Much of the show's song and dance is magnificent, largely due to Will Tuckett's delicious choreography and Zoe Rainey and Alan Burkitt who deliver the Lois Lane / Bianca and Bill Calhoun / Lucentio roles perfectly. Both actors are performers at the top of their game, bringing wit, flair and inspirational interpretation to their big numbers, Rainey in Always True To You In My Fashion, and Burkitt especially in his big number Bianca. Their performances alone justify a ticket and Too Darn Hot is too darn good too!

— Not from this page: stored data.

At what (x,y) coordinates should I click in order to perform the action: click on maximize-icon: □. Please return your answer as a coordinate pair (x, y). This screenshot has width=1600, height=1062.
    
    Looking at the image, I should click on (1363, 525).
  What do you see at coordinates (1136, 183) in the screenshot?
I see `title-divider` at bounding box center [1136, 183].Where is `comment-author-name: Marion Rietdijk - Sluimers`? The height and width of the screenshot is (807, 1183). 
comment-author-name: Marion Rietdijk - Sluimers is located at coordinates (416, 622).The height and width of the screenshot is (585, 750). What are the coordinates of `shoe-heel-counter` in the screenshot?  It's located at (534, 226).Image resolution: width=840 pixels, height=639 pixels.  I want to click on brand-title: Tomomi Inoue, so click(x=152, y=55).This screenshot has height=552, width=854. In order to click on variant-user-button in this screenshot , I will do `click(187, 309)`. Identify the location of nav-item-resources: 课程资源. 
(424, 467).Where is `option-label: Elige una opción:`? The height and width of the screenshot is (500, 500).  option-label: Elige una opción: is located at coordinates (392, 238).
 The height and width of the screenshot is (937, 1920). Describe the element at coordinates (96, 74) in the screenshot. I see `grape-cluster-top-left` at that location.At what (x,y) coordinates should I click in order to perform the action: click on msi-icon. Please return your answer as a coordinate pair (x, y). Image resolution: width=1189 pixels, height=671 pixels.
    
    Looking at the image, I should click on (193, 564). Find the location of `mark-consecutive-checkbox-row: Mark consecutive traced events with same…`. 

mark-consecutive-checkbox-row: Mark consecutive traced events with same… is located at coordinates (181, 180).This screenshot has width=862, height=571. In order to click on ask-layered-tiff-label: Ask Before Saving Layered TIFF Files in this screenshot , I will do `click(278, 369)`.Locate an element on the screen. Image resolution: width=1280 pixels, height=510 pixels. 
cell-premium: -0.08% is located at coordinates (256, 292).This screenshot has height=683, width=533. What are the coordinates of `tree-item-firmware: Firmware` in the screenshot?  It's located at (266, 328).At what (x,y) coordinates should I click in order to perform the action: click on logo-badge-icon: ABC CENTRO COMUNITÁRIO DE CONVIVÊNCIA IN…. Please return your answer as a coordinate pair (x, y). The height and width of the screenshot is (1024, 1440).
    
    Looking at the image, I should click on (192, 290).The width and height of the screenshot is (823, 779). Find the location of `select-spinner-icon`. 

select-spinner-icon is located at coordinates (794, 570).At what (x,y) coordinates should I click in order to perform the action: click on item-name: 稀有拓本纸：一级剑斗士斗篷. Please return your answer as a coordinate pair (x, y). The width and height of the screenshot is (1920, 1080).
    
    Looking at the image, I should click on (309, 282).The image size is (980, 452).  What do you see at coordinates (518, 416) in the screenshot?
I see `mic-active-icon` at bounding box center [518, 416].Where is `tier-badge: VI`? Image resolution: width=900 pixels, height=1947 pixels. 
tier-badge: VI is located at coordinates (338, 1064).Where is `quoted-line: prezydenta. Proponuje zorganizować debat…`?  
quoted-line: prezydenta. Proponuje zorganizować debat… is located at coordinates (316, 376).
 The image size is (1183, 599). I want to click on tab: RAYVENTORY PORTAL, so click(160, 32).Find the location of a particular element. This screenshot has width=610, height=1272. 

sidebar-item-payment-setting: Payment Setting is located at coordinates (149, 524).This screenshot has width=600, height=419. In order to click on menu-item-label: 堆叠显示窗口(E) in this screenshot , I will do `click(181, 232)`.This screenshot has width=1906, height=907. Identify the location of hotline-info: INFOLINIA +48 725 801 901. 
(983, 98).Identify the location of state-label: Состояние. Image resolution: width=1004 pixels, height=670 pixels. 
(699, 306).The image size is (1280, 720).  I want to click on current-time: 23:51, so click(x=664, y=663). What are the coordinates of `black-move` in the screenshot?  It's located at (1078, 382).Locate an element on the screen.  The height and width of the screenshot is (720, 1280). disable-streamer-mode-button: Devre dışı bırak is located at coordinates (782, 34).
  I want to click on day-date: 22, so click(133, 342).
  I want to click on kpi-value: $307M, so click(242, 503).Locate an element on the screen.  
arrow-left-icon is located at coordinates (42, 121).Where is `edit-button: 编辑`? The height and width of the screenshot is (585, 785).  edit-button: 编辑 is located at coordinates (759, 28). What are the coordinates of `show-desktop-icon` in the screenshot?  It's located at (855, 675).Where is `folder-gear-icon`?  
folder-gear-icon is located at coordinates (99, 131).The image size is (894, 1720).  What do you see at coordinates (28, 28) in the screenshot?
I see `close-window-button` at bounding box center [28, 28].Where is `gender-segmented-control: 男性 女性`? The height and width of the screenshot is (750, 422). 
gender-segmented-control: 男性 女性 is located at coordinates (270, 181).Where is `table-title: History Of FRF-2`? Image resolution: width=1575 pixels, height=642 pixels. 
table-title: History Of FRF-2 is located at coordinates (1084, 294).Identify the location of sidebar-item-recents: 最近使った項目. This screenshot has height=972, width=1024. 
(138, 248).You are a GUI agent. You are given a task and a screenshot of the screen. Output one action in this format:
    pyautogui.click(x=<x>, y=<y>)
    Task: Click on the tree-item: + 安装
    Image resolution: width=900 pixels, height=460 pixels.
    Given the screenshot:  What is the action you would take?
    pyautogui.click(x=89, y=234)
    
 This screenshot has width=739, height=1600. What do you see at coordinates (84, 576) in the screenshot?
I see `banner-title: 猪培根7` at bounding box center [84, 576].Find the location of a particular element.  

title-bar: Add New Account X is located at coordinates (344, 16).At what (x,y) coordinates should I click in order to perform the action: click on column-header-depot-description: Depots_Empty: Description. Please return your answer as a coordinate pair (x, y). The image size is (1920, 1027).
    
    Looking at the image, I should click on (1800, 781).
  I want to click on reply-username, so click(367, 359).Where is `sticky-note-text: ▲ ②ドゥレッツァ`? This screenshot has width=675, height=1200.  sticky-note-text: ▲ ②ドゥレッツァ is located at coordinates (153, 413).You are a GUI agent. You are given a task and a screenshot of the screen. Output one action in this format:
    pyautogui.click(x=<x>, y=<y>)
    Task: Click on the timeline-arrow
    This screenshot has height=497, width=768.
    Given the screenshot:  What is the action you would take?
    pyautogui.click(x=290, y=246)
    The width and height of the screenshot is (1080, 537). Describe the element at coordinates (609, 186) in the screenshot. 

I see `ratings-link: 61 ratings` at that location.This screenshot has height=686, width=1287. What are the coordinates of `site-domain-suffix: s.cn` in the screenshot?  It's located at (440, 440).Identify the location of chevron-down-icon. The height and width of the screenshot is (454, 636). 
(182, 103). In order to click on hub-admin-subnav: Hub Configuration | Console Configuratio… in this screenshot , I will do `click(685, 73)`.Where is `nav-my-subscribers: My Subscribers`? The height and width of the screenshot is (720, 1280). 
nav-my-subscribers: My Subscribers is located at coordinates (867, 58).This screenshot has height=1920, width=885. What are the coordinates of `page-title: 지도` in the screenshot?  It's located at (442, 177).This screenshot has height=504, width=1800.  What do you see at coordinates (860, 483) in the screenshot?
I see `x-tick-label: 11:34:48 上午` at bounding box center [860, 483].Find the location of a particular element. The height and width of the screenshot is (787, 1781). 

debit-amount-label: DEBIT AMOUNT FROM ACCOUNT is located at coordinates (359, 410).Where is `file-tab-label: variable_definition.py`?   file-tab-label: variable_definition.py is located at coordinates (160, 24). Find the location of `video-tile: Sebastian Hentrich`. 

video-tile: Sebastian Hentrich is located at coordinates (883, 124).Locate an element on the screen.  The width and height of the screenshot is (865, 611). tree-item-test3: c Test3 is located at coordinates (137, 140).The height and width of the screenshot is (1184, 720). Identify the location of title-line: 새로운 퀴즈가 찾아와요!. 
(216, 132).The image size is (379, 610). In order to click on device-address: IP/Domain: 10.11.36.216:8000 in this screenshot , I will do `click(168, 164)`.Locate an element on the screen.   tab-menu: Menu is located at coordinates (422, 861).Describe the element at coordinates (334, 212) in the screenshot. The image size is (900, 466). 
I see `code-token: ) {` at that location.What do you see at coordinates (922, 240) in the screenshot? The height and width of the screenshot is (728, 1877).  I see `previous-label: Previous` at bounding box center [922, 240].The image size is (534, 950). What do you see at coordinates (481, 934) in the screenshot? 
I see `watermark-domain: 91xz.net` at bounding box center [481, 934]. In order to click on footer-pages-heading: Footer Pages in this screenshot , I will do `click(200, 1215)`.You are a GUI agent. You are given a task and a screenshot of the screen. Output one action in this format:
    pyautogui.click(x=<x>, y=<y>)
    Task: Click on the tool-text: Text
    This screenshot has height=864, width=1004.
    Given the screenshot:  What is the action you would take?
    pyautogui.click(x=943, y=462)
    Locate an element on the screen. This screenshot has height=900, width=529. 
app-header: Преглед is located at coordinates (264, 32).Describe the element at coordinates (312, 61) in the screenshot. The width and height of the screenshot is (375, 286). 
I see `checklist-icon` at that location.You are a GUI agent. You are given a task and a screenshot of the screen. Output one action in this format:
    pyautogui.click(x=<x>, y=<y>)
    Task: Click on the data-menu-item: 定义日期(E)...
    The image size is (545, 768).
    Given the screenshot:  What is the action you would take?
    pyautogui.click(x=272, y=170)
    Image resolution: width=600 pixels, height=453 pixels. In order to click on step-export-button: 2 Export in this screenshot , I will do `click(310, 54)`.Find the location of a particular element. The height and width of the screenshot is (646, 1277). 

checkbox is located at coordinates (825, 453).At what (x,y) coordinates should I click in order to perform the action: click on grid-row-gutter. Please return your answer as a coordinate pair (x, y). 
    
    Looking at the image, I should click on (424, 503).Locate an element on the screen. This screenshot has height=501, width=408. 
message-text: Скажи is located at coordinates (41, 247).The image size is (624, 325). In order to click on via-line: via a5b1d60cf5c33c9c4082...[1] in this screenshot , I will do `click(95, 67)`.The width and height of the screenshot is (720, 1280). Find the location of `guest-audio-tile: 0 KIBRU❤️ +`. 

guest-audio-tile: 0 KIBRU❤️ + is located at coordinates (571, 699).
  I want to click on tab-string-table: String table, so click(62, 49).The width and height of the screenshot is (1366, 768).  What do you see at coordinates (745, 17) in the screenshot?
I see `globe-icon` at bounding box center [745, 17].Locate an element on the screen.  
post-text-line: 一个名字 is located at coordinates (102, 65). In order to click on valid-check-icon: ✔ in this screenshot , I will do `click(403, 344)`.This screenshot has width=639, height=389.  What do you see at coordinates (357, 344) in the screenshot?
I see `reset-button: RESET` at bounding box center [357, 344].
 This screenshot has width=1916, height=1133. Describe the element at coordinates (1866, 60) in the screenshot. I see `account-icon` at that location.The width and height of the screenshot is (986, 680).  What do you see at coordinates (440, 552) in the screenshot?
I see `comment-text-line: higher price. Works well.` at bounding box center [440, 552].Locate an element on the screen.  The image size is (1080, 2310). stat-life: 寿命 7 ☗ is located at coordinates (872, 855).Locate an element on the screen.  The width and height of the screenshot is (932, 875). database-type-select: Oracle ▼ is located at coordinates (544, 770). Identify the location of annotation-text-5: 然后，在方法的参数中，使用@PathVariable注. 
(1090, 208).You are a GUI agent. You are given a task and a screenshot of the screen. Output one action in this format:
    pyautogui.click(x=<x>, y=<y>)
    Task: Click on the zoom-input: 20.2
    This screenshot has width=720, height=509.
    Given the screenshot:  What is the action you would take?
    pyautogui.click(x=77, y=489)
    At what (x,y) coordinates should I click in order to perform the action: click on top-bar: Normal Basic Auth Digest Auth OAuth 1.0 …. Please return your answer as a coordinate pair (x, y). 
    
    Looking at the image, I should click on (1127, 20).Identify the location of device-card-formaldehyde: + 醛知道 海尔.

Headlining the show's cast are the operatic talents of Stephanie Corley as Lilli Vanessi / Kate and Quirijn de Lang assuming the Fred Graham / Petruchio responsibilities. Powerful in her un mic’d delivery, Corley’s vocals are masterful but yet there is something strangely Clinton-esque in her work that never finds her convincing in either role. de Lang too lacks electricity in a casting that yet again demonstrates how it is only a very rare opera singer that can make the transition from their world of vocal excellence to the very different challenge of musical theatre, and of being able to act through song. Joseph Shovelton and John Savournin make a fine job of the gunmen - but the Vaudevillian pastiche of their Brush Up Your Shakespeare only highlights the groan-inducing corniness of the song’s original construction. Porter’s rhyming of Shakespeare’s titles may once have dissolved American audiences into fits of laughter – today, the gags seem desperately dated.

There is a hint too of this show, that has been constructed for the road, being slightly lost in the Coliseum’s cavernous space. Colin Richmond and Ben Cracknell, both of whose set design and lighting work is usually top notch, fail to fill the vast stage as flapping flats, rickety staircases and sloppy lighting plots prove to be minor distractions.

Under James Holmes’ baton and David Charles Abell’s restorative orchestrations the Opera North orchestra make delicious work of the score. Porter aficionados will appreciate the care that has been lavished on the melodies.